Wednesday 12 September 2012

659 The Trial a Timelord Part Fourteen (The Ultimate Foe Part Two)

EPISODE: The Trial a Timelord Part Fourteen (The Ultimate Foe Part Two)
OVERALL EPISODE NUMBER: 659
STORY NUMBER: 148
TRANSMITTED: Saturday 06 December 1986
WRITER: Pip & Jane Baker
DIRECTOR: Chris Cloug
SCRIPT EDITOR: -
PRODUCER: John Nathan-Turner
RATINGS: 5.6 million viewers
FORMAT: DVD: Doctor Who - The Trial Of A Time Lord

The Doctor escapes from the sand by denying the illusion of what he sees. They are rescued from a nerve gas attack on the beach by the Master's Tardis. The Master immobilises the Doctor and sends his hypnotised form out as bait for the Valeyard. He is rescued by Mel and taken to the court room where he admits his guilt for the genocide of the Vervoids and accepts his punishment, but this is all an illusion within the Matrix and the real Mel watching in the court room dives into the Matrix through the Seventh door to save the Doctor, but in the process ruins his plan to get the Valeyard to expose himself. Glitz obtains the Matrix secrets from Popplewick and takes them to the Master. The Doctor & Mel go to JJ Chambers Fun Factory where the Doctor exposes Popplewick as the Valeyard. Revolt against the corrupt High Council breaks out on Gallifrey, instigated by the Master who intends to rule them, but when he loads the tape of the Matrix secrets into his Tardis it proves a fake which freezes him and Glitz in the Matrix. The Valeyard intends to use a weapon within the Matrix to kill all the courtroom but Mel manages to evacuate them while the Doctor creates feedback which traps the Valeyard and escapes back to the Courtroom. The Inquisitor dismisses the charges against the Doctor and tells that Peri is safe as Yrcanos' warrior queen. The Doctor leaves with Mel as the Inquisitor orders the Keeper of the Matrix to begin repair work but as he turns away he's revealed to be the Valeyard.....

An incoherent mess. Awful. Appalling dialogue from the Bakers including the Valeyard's "There's nothing you can do to prevent the catharsis of spurious morality!" and "Megabyte modem" a line that will haunt Mel's character forever. The fake courtroom scenes are obviously fake, there's something just not right about Mel in them. I can forgive much given the conditions it was created under but I'm sorry that's awful and such a let down after part 13 which was head & shoulders above the other episodes this season.

Mel's ruining of the Doctor's plan echoes Jamie & Victoria's actions during the Web of Fear which ruin the Doctor's attempt to contain the intelligence.

It's worth a quick look at Mel & The Doctor's time line from both of their points of view: First the Doctor: During Trial of a Timelord The Doctor sees the events on the Hyperion with the Vervoids. Then

A) Mel is scooped out of time and the Doctor meets her for the first time and returns her to where she was taken.

Information provided:
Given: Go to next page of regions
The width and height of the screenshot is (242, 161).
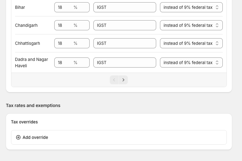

Set tasks:
[a] Print the passage of the episode entry from "It's worth a" to "she was taken.".
[b] In the episode entry, what causes the Master and Glitz to be frozen in the Matrix?
[c] Go on with the episode entry from its last sentence, continuing the timeline of Mel and the Doctor.

Per-task outputs:
[a]
It's worth a quick look at Mel & The Doctor's time line from both of their points of view: First the Doctor: During Trial of a Timelord The Doctor sees the events on the Hyperion with the Vervoids. Then

A) Mel is scooped out of time and the Doctor meets her for the first time and returns her to where she was taken.

[b] Glitz gets the Matrix secrets from Popplewick and brings them to the Master. When the Master loads that tape into his Tardis, it turns out to be a fake, and it freezes him and Glitz in the Matrix.

[c]
B) Mel meets the Doctor for the first time on Earth and starts travelling with the Doctor
C) Terror of the Vervoids
D) Mel & The Doctor have further adventures together.

From Mel's point of view

1) Mel meets the Doctor for the first time on Earth and starts travelling with the Doctor (B above)
2) Terror of the Vervoids (C above)
3) Mel is scooped out of time and the Doctor meets her for the first time and returns her to where she was taken. (A above)
4) Mel & The Doctor have further adventures together. (D above)

Gasp! Mel is a prototype for River Song with her and the Doctor's encounters not being in the same order for each other!

Who's idea was it to put a pink boarder round that picture of Peri & Yrcanos? It looks awfully like it's meant to be a heart shape but someone's had second thoughts and zoomed it in somewhat! I'm really not sure how I feel about Peri surviving. On the one hand I like the character a lot, but leaving her with Yrcanos who she'd never have gone for in a million years? I mean he's twice her age for a start (not that this has stopped some women I know!) But on the other hand, my goodness that was a good leaving scene to see her taken over by the alien villain and then gunned down.

One new location: boarding the Master's Tardis was filmed at Rye Harbour Nature Reserve close to the Camber Sands location used for the beach.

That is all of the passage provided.